Towards a Common Privacy API: Introducing PIISA
A proposed programming framework for an interoperable open source Personally Identifiable Information System Architecture (PIISA)
API Motivation and Design Principles
Previously, we had introduced our approach to develop a data privacy protection standard and proposed a framework for classifying and scoring risk with personal information. To enable broader adoption, we quickly realized we needed a robust method to incorporate the framework into applications with an API (Application Program Interface) based system architecture.
Developing an interoperable and general framework for PII (Personally Identifiable Information) management is a hard problem and we began with a foundation of design principles. The following principles guide the work of translating our vision and framework into an API architecture with an agile development mindset.
Modularity & Composability: We want to break down the full problem into smaller pieces, to address each component independently and also be able to then assemble into the full framework.
Usefulness: We aim to make our incremental components functional from the very beginning. This way, users can gain value from the beginning without waiting for the full framework to be in place.
Development Scalability: We plan to scale the development and deployment effort, building on the above two principles with incremental and partial working solutions. With composability, we can freely substitute some elements with more powerful modules when they are available, enabling us to mix and match modules.
Adaptability: In contrast to the one-size-fits-all approach, our approach to the framework is that it should be easily configurable and allow users to create custom solutions without much effort.
With these principles in mind, we propose an interoperable open source Personally Identifiable Information System Architecture (PIISA).
Overview of the proposed API architecture
We describe below our proposal for a general PII management framework with a caveat that this continues to be a work-in-progress which will need community input and support. The structure of this framework consists of five major blocks: 1)Preprocess, 2)Detect, 3)Decide, 4)Transform, and 5)Visualize & Return.

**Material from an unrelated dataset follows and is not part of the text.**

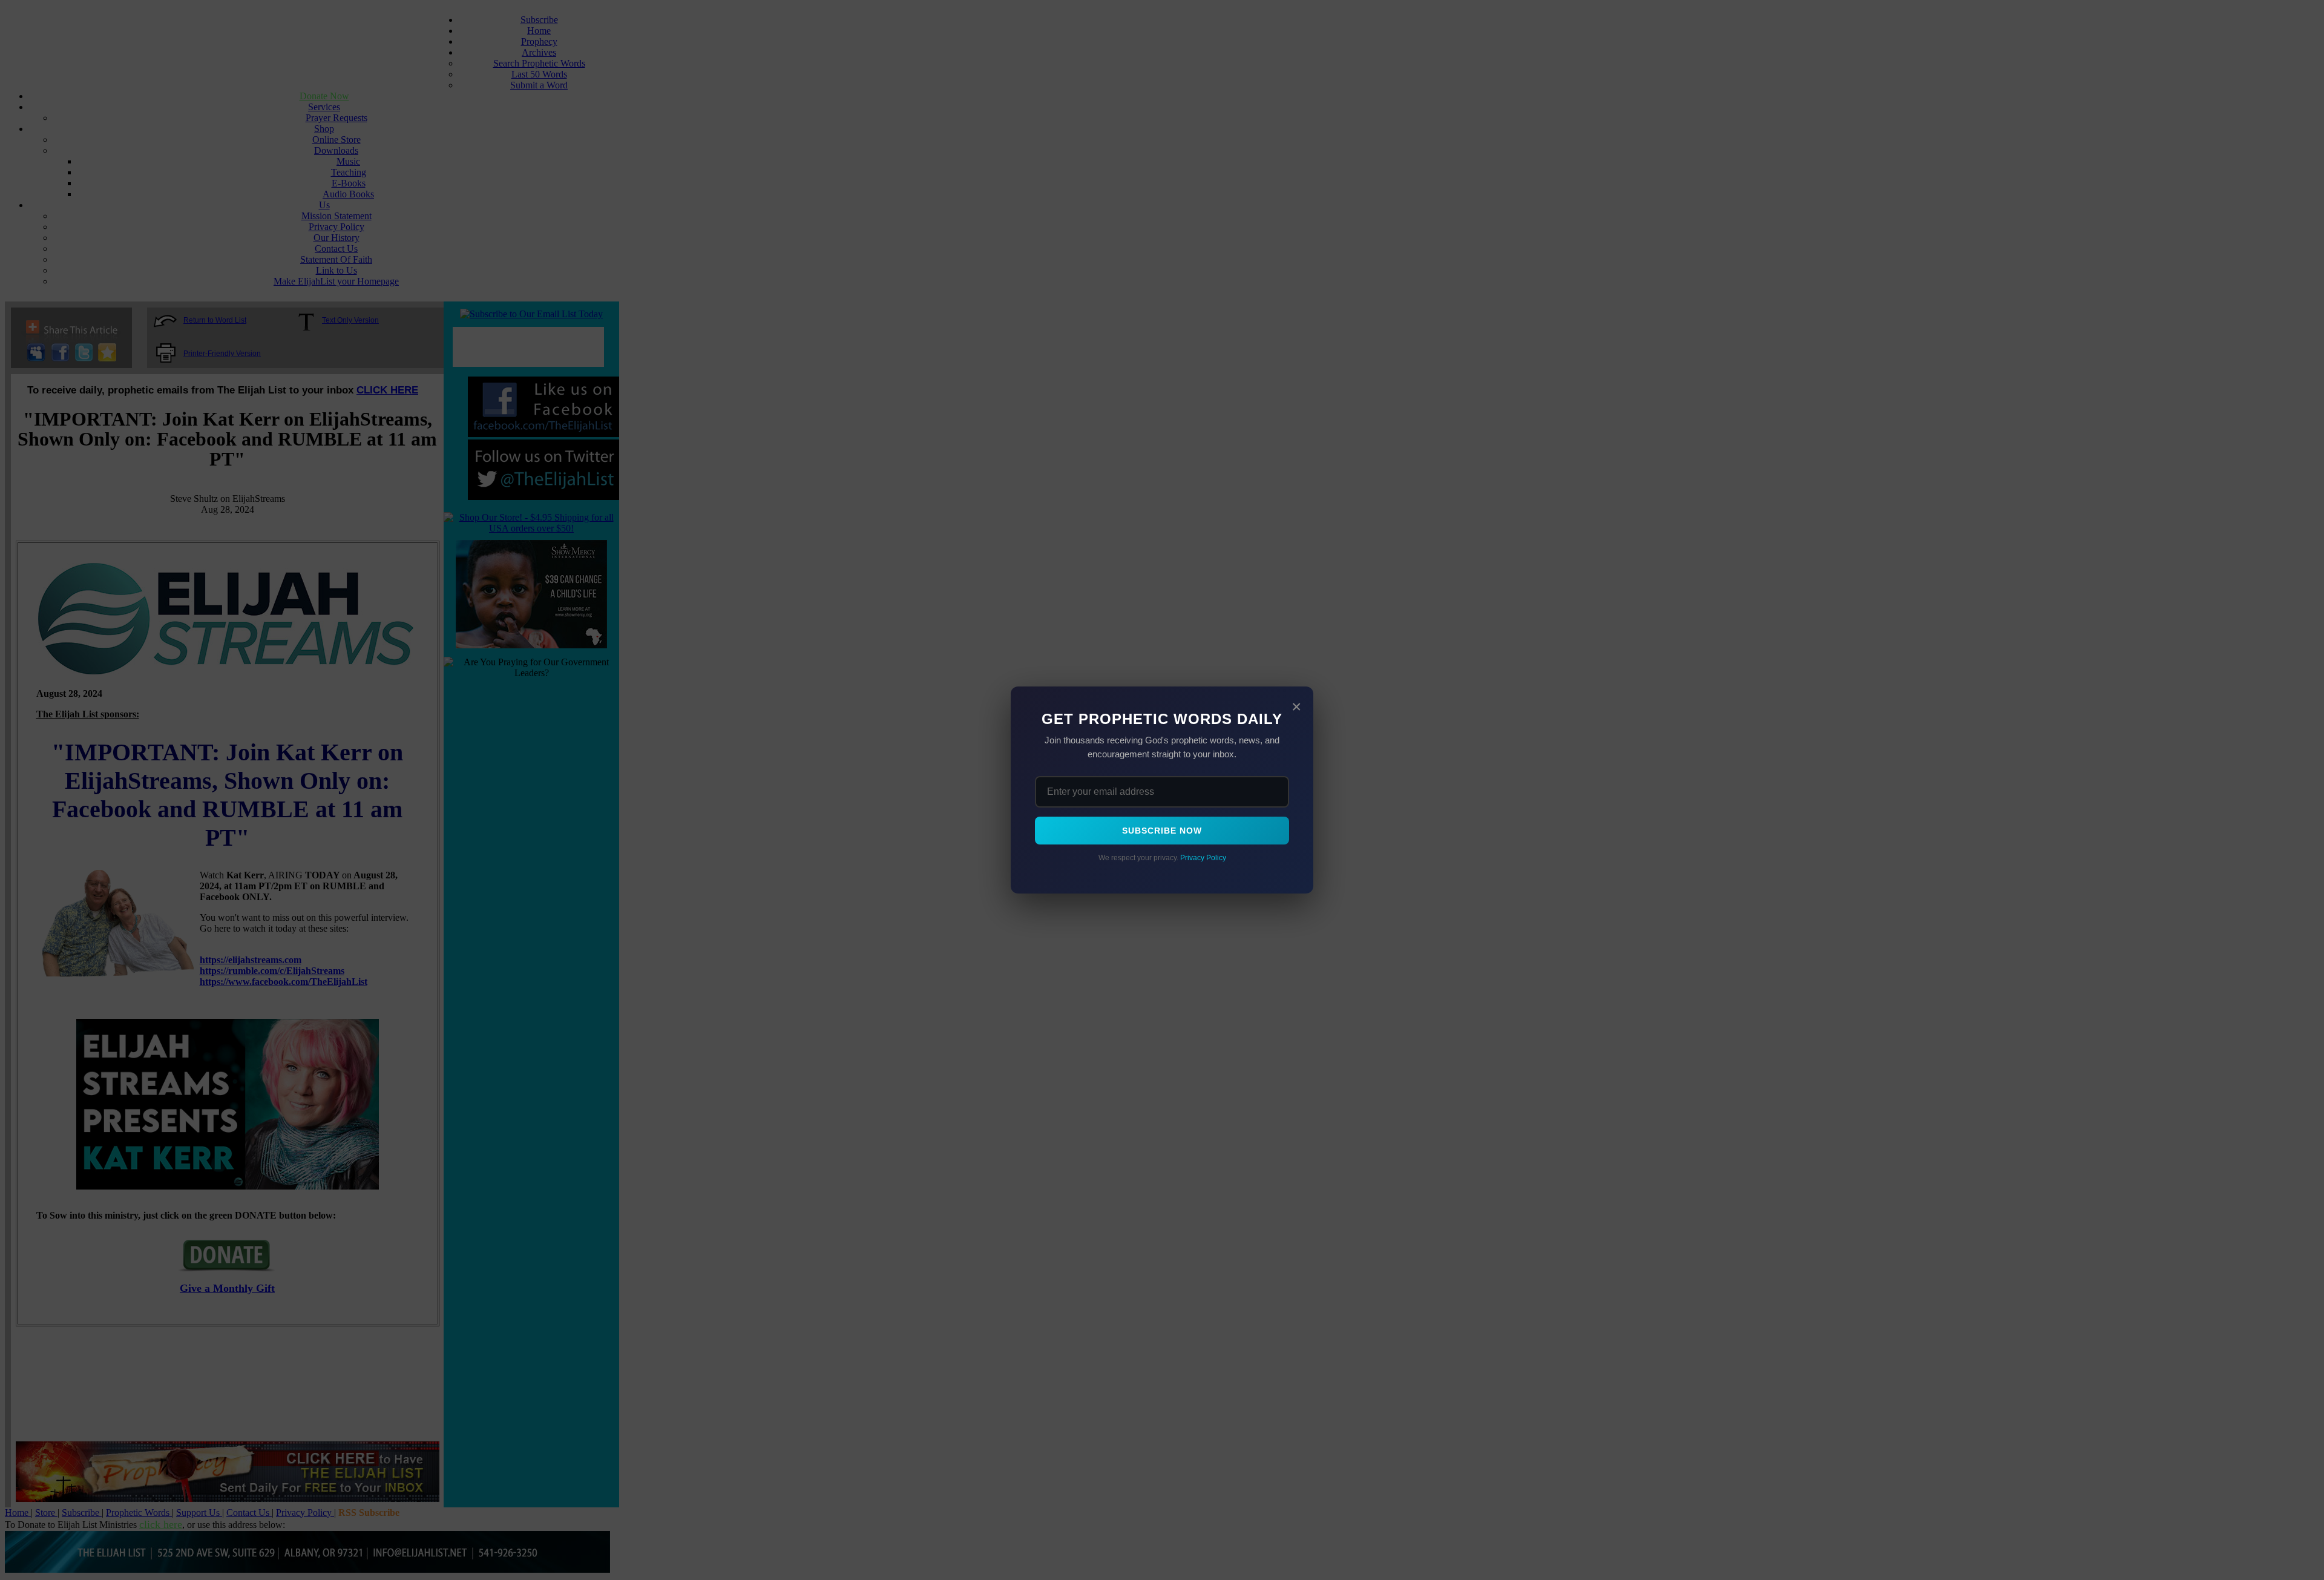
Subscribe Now (1162, 830)
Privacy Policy (1203, 858)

These blocks are implemented modularly and independently, providing two types of API endpoints:
Program Interfaces: Connect to supported libraries to exercise desired process for that block
Data Interfaces: Connect processed data to the next PIISA block
For example, a user will first utilize the program interfaces on the Preprocess Block to extract text with a supported library, and then send the extracted text, or the data, to the Detect Block through data interfaces. The user will then interact with the Detect Block’s program interfaces to detect PII. To ensure data is consistent and easily connected throughout the entire framework, the data format of elements passing between the blocks is standardized.

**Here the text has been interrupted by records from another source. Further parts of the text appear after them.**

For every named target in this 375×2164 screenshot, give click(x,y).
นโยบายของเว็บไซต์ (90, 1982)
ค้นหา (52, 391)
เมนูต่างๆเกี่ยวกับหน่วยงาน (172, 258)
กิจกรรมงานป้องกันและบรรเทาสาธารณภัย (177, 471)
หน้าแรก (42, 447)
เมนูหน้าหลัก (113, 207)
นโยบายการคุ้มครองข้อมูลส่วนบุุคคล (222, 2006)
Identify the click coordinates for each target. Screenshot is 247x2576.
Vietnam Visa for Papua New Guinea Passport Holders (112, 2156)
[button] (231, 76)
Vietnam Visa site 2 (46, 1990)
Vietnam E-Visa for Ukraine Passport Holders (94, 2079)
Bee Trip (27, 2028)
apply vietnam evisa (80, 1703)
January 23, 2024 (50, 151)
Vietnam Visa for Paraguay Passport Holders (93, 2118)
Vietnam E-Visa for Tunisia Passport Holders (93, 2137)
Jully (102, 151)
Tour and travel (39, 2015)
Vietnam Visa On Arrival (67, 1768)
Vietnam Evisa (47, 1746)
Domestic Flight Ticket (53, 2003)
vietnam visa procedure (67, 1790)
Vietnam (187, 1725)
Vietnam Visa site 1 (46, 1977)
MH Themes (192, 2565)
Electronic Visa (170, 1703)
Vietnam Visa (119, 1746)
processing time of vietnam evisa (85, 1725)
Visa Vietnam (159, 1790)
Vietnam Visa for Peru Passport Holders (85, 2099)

Today, solutions to handle PII are mostly custom and are developed in-house by individual users and companies. Although there are several libraries available for various privacy treatment purposes made public by organizations who have developed them, they are hardly interoperable. The Personally Identifiable Information System Architecture (PIISA) aims to solve the interoperability problem.
Processing Blocks
Of the five major blocks, the first four blocks are processing blocks that process the data, and the last block is for statistical evaluation and final usage. (Please reference the draft specification which contains more details on some of the interfaces).
1) Preprocess
One of the biggest challenges for PII detection work is that users have to adapt to the inputs for the selected libraries. If multiple libraries are selected, then multiple formats have to be created for the same document, often without clear traceability. The PIISA framework tries to limit such complexity, taking in raw documents and producing a standardized format throughout the entire process: a document is shaped as sets of chunks, for users to easily trace back on “which chunks were derived from which documents” that contain PII.
Preprocess is the first block of the PIISA framework. In order to work with our standardized framework, data has to be in consistent formats throughout. The Preprocess block first reads a document in an arbitrary format, which could be a Word document, a web page or a PDF file, and then normalizes the document into a standardized format.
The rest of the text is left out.